Exercise passage
::::::

These studies will involve about a thousand patients in five countries. They will provide the data needed to assess the merits of several proposed improvements.

The techniques being trialled could reduce the risk of damage to donated organs during the transplant process, or even help to reverse some of the damage an organ may already have sustained. They could, therefore, boost the viability of donated organs and help to ensure that more of them can actually be used to save lives.

Ice box revisited

“There is a persistent shortage of donor organs,” says Professor Rutger Ploeg, the project coordinator. “As a result we have a lot of patients who die on the waiting list. And so centres have come to accept higher-risk organs, for example from older donors.” Such decisions, he adds, must be considered carefully — but where there is an urgent need for a transplant, a higher-risk donor is better than none.

The challenge, therefore, is to avoid adding to the risk. “Currently,” Ploeg explains, “we flush special fluids called cold storage solutions through the organ, which is then submerged in a plastic bag, transported to the recipient centre on ice in a box, and implanted.” However, other approaches could offer better chances of keeping the organ in top form for transplantation.

Warm livers come in from the cold

COPE’s liver trial focuses on the advantages of warm perfusion compared to the current cold storage method. Instead of an ice box, this technique involves a machine that keeps the liver perfused with blood at body temperature.

The device is compact enough for transport across long distances in a small van and can maintain the organ for up to 20 hours. There are also indications that the warm blood perfusion enables the organ to start repairing itself.

COPE’s other two trials are dedicated to kidneys. One of these explores the benefits of reconditioning kidneys after storage on ice by perfusing them with a cold, oxygenated solution.

The other dispenses with the ice box altogether. It relies on machine-assisted cold perfusion throughout the whole process leading up to implantation and examines the benefits of oxygenating the liquid.

How to spot a happy kidney

The COPE partners are also experimenting with further advances. Several centres involved in the project are carrying out innovative experiments to search for better solutions and novel oxygen-carrying compounds at different temperatures. In addition, the partners have set up a biobank of blood, urine and tissue samples.

These samples will be analysed to identify particularities of successfully transplanted organs. “We use molecular diagnostic techniques to develop a kind of ‘fingerprinting’,” Ploeg explains. “We have the outcome after transplantation, so we know how well the organs did, which profile matches what kind of function.”

Once such profiles have been established, they will help the team to assess the suitability of donated organs more accurately. “The next time we have such a profile,” Ploeg adds, “we can say that this kidney, for example, is very usable because we know from the trial that this profile corresponds to a happy kidney.”

The trialled techniques could filter through to standard practice very quickly. The ‘fingerprinting’ work will be a more lengthy process — and the trials and experiments are also highlighting new possibilities that the partners will not be able to pursue in the current project.

But ways to continue the collaboration will be found, says Ploeg, as the partners are determined to pursue these exciting leads together. The project will end, but the work will continue.

::::::

Available data
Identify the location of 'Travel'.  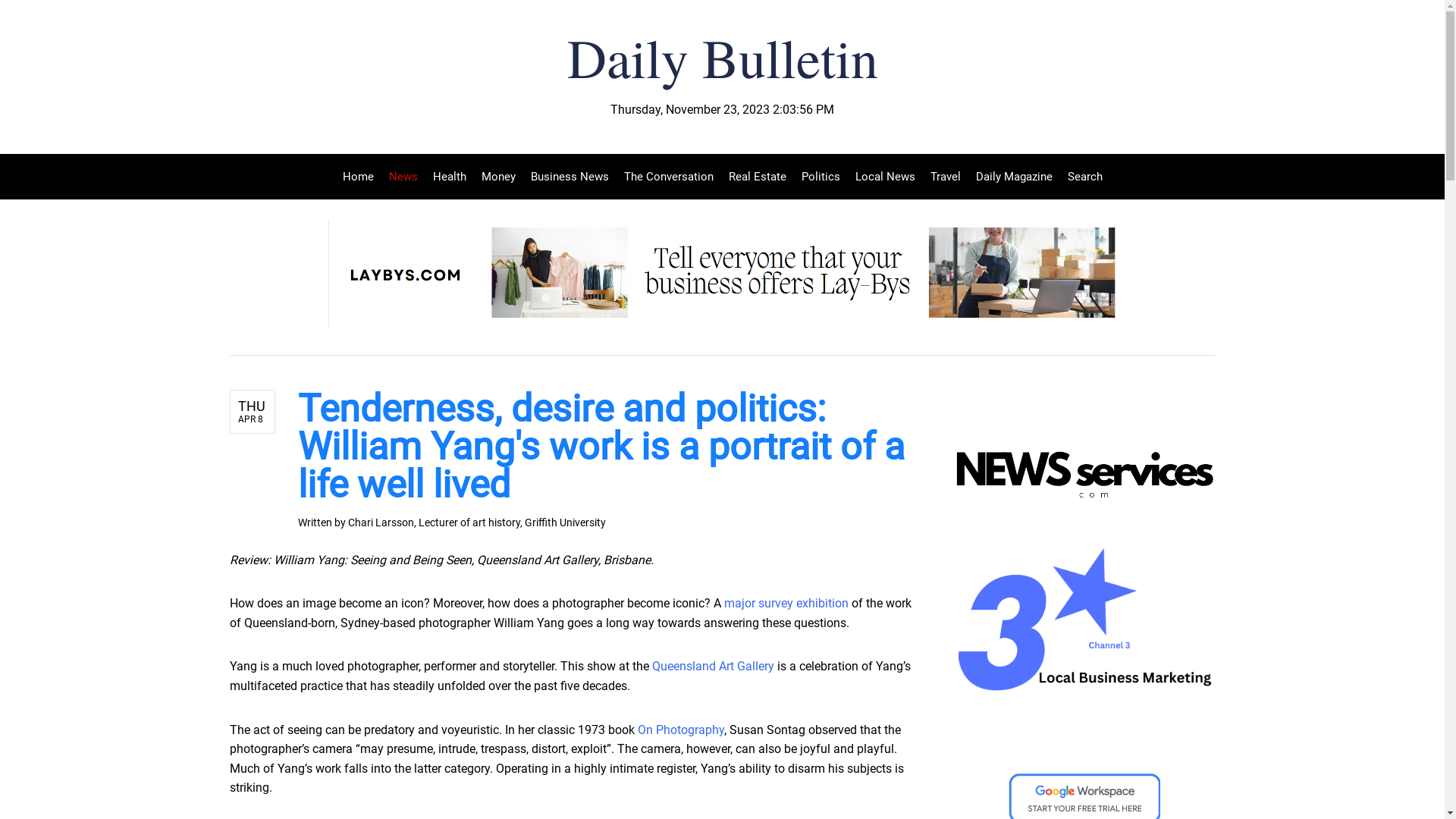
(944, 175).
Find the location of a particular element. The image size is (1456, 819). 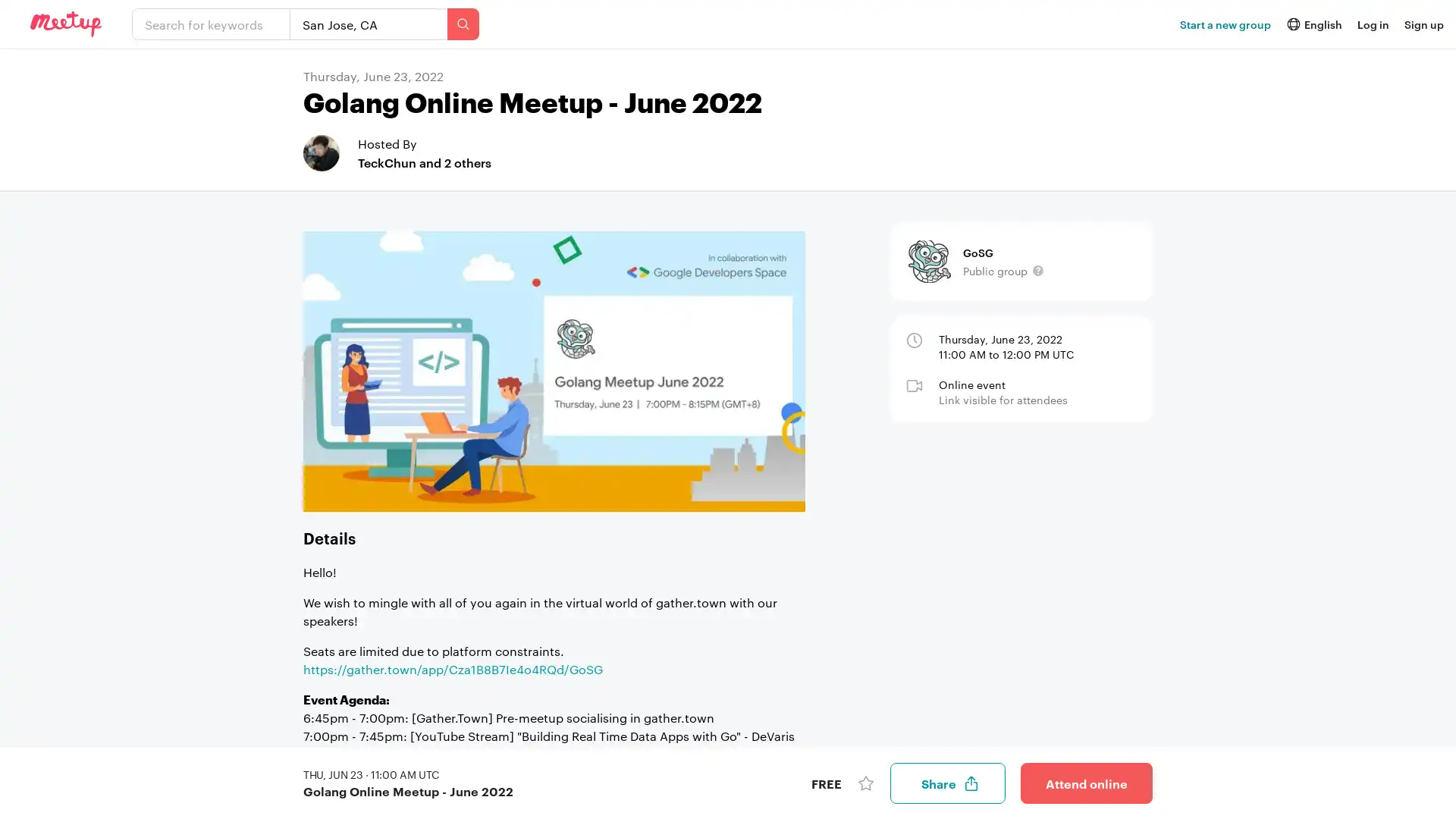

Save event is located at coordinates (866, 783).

::::::

Task instructions
In the organ transplant passage, copy everything from "COPE’s other two" down to "cold, oxygenated solution.", substituting "oxygen-enriched" for "oxygenated".

Exercise result
COPE’s other two trials are dedicated to kidneys. One of these explores the benefits of reconditioning kidneys after storage on ice by perfusing them with a cold, oxygen-enriched solution.